### Tasks to perform:
[1] According to the passage on plants that flop, which two plants are given as examples of plants that flop along the edges because the center has died out?
[2] Continue the passage on plants that flop, picking up right after its last sentence.

### Passage:
========================

That causes the top growth to be heavy, the plant falls over, we no longer have it contributing to the landscape in the ways in which we wanted it. Same thing will happen with our switch grasses,our native lovegrass, and even to a lesser extent some of our other ornamental grasses. We don’t typically expect balloon flowers to be one of those plants that flops, but again, given conditions that might include too much water during a certain season and damage to the crowns, in this case probably vole damage, what happens is the base of that plant becomes weakened, the top is really really heavy, and the plant begins to fall over.
Asters and sneezeweed
Asters and sneezeweed or Helen’s Flower are other examples of plants that may have such topheavy growth when they’re in flower, especially if they have an unbranched stem, that unless you manage them properly, they may flop during the season and open up in the center as well. Plants that have been in place too long may actually exhaust their environment and they flop along the edges because the center is completely died out. Siberian iris is one example, sedums will do the same thing. So what exactly do we do about these plants that want to flop or lodge, whether it is genetics, environmental, or age? We have some options available to us, the first of those is to look at the environment and make sure that you have selected a plant for its growing conditions, or modify those conditions.

========================

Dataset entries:
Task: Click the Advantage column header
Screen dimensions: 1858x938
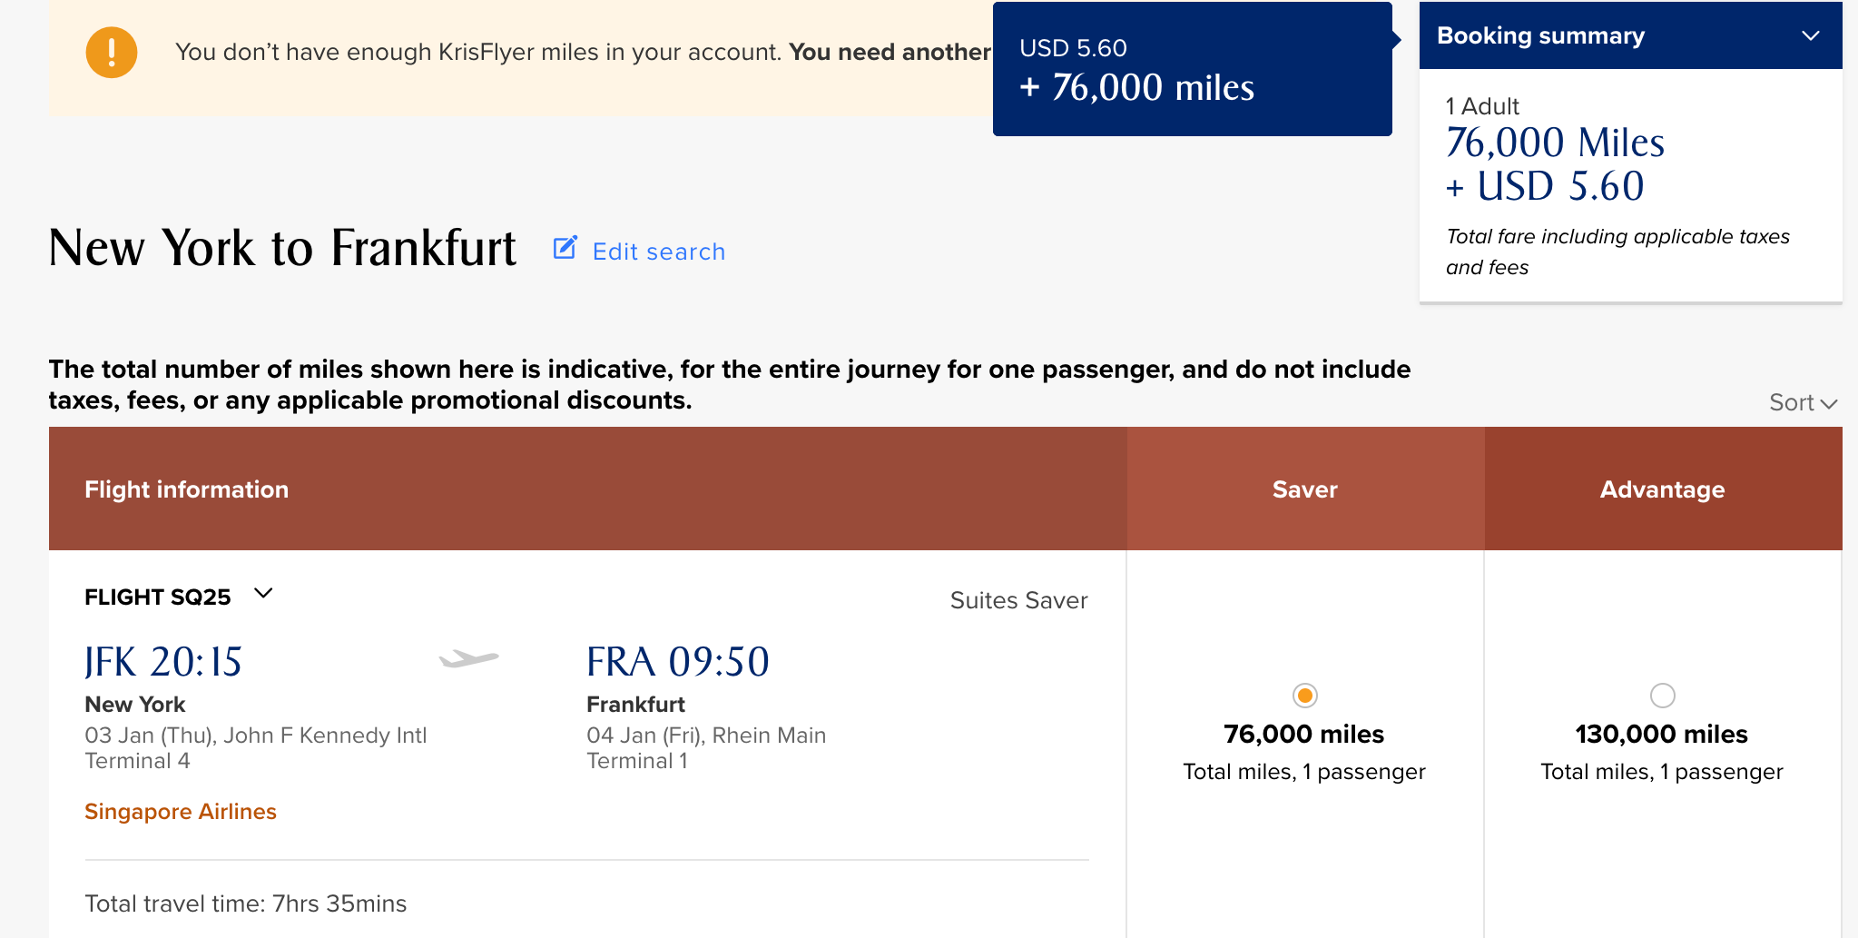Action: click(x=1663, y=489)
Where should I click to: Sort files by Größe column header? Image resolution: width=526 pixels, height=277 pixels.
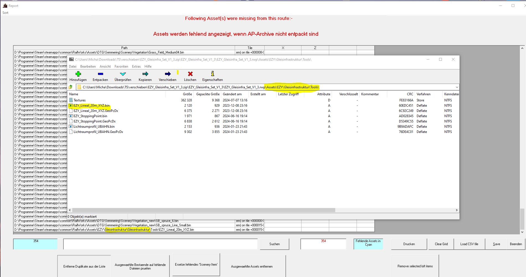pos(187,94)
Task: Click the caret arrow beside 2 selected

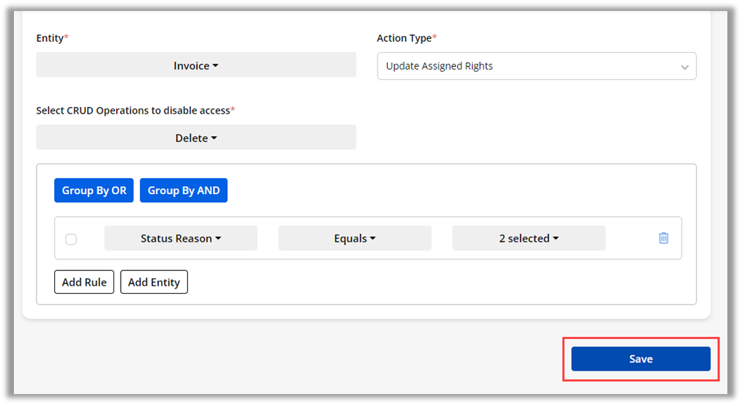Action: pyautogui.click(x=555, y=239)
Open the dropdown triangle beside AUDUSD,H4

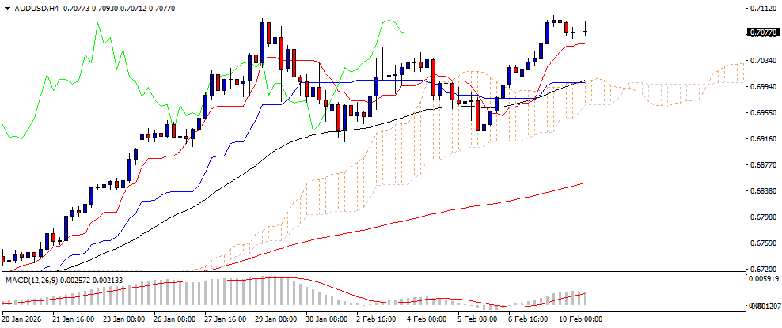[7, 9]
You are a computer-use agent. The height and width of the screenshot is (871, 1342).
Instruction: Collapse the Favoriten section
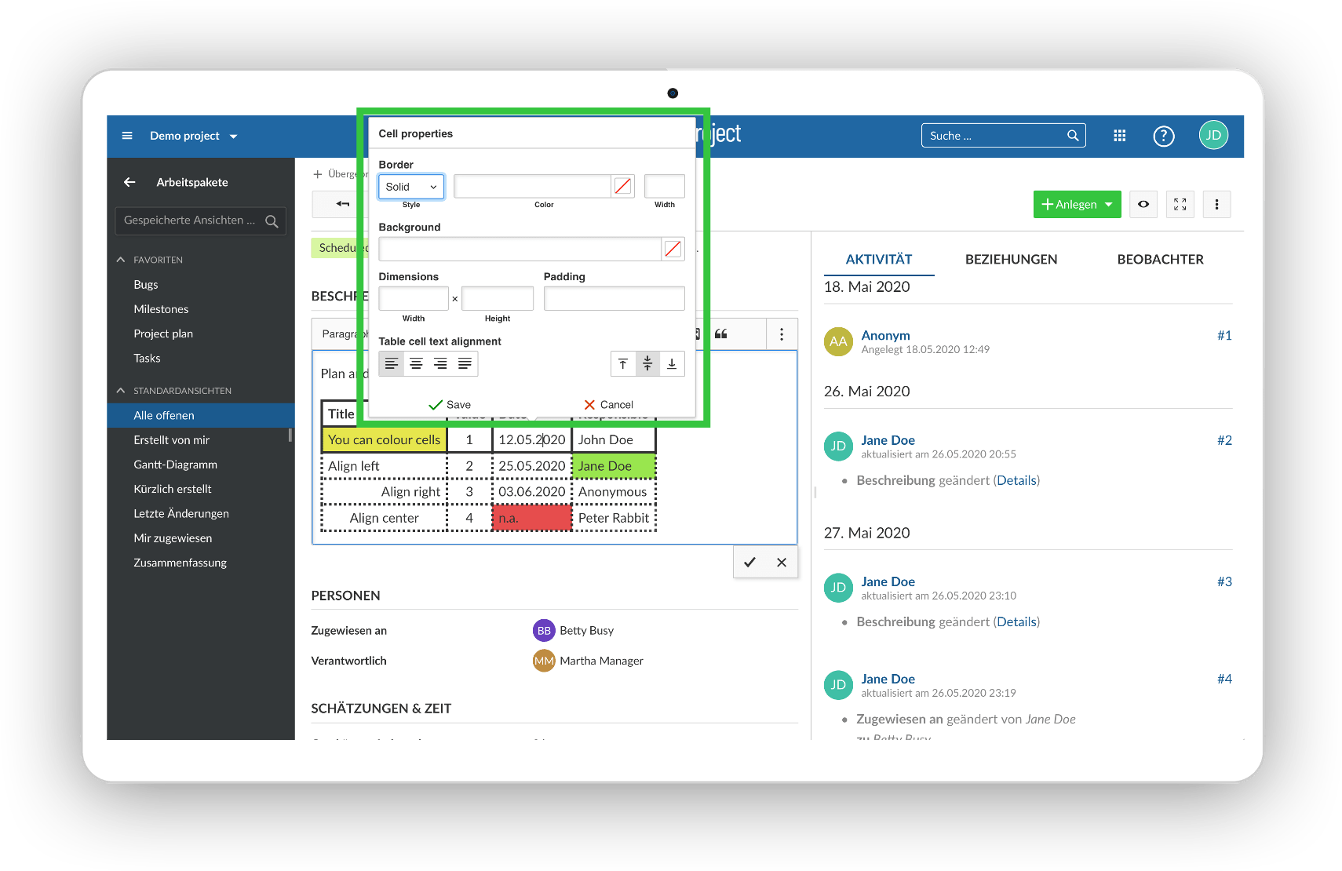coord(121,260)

========================

### Answers to the exercises:
[1] Siberian iris and sedums.

[2]
Stop watering
Stop watering if it’s a plant that really doesn’t want water. If the landscape has changed over time and you have too much shade for plants that are going to flop in shade, move the plants, prune the tree if you need to do that. If the plant is old, go ahead and divide, dig and divide at the proper time, making sure that you take good pieces of the old plant, again, put those into the right environment. You can also pinch or cut back by a third for certain plants. Sedum is one of those that if you cut it back by about a third during the early part of the summer, it will actually stay shorter, bloom a little bit closer down into the crown of the plant and won’t get those topheavy floppy stems.
One of the main things to understand however is there are certain perennials that if you do cut them back like that they’re not going to branch and bloom. And of course the other option is to go ahead and cage. And the beauty of caging, if you do it early in the season, and again, if those environmental conditions are correct, is that the cage sits, the plant grows through it, everything really looks the way you want it to look, and you haven’t had to deal with cutting or moving those plants.
Understand your plants
Garden chores like this might not be a whole lot of fun but they really can mean the difference between healthier vibrant plants during the growing season or plants that die out altogether. Try to understand what those plants need, where they’re growing, and whether they’re going to need help standing tall in the cold.